The IC3 said it fields an average of 15 date-site-related complaints a day. According to the government agency, it receives calls that equal a daily loss of nearly $138,000.
IC3’s 2011 Internet Crime Report consisted of 314,246 complaints last year. Out of those complaints, 115,903 spoke of a financial loss, and the monetary sum of those duped equaled $500 million. Sadly, many of those monetary losses were attached to romance scams. The IC3 report also showed that lonely, middle-aged, and elderly people are at equal risk of being tricked by a romance scam. People over the age of 40, those divorced, widowed, or disabled, are also common targets of dating site scammers.
Common crimes in dating site scams include users being asked for money. Both men and women have reported being asked for plane tickets, so the online companion can visit, and thrust the relationship towards a face-to-face interaction. Victims have also reported money requests for health issues, family funeral arrangements, and a host of other bleak sounding circumstances.
But dating site scams aren’t always based on finances. The sheer invisibility of the Internet allows people to adopt all kinds of fake personas and intentions. Married men, registered sex offenders and convicted con artists have all been busted for using dating sites, so be extra careful.
Under new regulations recently enacted in California, dating sites like Sparks Networks, Match.com and eHarmony have agreed to start using background checks on its sites, and other dating sites will soon do the same. The background check will search if users had past identity theft crimes, sexual assault cases or records of violence.
California Attorney General Kamala D. Harris also said the sites will have “rapid abuse reporting systems,” which is a safety tutorial that shows people how to avoid romance scams and how to meet people offline in a safe manner.
How did major dating sites like eHarmony fare with Consumer Affairs readers? Not that well.
Theresa of South Haven, Mich. sadly writes, “I give up. I don’t have any luck connecting with someone and then when I do, they are scammers. I am a widow and these guys are breaking my heart all over again. I belong to a few other sites and it’s the same thing. I want to cancel my membership, and I would also like to see if I could get some of my money back. I feel that I have been ripped off.”
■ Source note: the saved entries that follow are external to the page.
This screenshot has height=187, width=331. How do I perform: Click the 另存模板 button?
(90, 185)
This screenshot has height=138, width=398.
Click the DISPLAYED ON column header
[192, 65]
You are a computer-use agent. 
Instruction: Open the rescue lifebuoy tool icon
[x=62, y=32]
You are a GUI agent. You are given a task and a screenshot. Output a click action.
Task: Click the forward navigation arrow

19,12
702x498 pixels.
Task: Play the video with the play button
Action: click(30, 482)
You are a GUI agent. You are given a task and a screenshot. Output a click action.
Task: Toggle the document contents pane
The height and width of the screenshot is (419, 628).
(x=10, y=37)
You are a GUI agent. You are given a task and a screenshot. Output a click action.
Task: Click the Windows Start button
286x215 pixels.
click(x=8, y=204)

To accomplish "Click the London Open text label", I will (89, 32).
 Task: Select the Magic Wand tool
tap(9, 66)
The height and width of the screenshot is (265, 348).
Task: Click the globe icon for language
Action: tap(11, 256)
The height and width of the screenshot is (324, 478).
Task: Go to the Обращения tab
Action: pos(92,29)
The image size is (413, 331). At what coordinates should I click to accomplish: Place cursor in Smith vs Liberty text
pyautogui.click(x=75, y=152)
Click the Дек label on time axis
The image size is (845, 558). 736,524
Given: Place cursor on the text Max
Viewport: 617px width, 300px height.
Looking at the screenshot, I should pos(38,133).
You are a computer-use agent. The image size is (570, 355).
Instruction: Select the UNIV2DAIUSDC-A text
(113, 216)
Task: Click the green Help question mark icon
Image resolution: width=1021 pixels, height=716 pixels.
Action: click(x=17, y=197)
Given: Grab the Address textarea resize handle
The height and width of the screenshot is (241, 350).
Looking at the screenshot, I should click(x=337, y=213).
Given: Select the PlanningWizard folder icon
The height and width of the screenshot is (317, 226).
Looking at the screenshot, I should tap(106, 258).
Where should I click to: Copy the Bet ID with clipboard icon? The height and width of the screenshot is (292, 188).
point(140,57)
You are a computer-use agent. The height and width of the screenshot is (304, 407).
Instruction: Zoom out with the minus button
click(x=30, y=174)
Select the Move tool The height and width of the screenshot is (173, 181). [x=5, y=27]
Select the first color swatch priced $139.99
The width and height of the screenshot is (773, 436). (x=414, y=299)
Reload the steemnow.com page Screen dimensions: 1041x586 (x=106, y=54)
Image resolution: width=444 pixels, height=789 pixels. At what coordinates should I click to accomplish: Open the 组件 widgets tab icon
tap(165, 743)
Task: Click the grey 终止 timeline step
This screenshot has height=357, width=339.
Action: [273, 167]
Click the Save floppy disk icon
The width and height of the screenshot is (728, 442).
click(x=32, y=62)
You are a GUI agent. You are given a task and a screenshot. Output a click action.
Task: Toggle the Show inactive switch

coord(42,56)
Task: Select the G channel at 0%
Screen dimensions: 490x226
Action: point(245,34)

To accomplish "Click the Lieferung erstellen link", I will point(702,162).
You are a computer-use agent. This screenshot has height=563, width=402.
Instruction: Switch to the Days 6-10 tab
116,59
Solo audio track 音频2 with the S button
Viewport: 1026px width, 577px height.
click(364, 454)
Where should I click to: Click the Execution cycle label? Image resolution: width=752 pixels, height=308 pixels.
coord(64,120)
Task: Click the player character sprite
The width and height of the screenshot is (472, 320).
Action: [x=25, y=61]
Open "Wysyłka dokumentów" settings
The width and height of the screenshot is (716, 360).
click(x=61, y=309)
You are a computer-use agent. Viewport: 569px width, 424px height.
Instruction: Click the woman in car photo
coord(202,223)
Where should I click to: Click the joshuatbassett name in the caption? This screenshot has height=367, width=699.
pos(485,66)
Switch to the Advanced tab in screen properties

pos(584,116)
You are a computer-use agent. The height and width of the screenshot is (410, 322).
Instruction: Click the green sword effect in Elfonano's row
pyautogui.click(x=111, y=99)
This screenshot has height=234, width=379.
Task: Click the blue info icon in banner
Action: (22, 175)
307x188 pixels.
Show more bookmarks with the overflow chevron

Other Consumer Affairs readers have tried to get their money back, but were unsuccessful.
“I tried repeatedly to cancel membership, and was not only continually billed, but despite five phone calls and reassurance with each call that a manager ‘at headquarters’ would call me to resolve matters, I was never contacted,” said Belinda of Vermont.
Did eHarmony competitors Match.com do any better in our Consumer Affairs complaints and review section? A big, fat, colossal-sized no.
Earlier this month, Steven of Ocala, Fla. wrote about eHarmony: “I have received mostly scammers’ winks, IMs and messages since I signed up. Right away, they ask for a Yahoo address, or send me a link to look at their “photos.” Yesterday, I received a dozen or so messages from a site called OurTime.com. First time I had ever heard from them or about them. They had my photos and profile from Match.com, and my credit card info. The same credit card I used to sign up for Match.com. Today, Saturday, I received a notice that they would be automatically billing my credit card $19.95 to renew my subscription.”
Mind you, Steven never signed up to be on OurTime.com in the first place.
What to do
So the moral of the online dating story is:
1.) Be sure to think long and hard before jumping headfirst into a dating site.
2.) Before joining, be sure you are fully aware of the sites reimbursement and cancellation clauses.
3.) Be sure to not let any scam, whether it be by a dating site or any other entity, go unchallenged.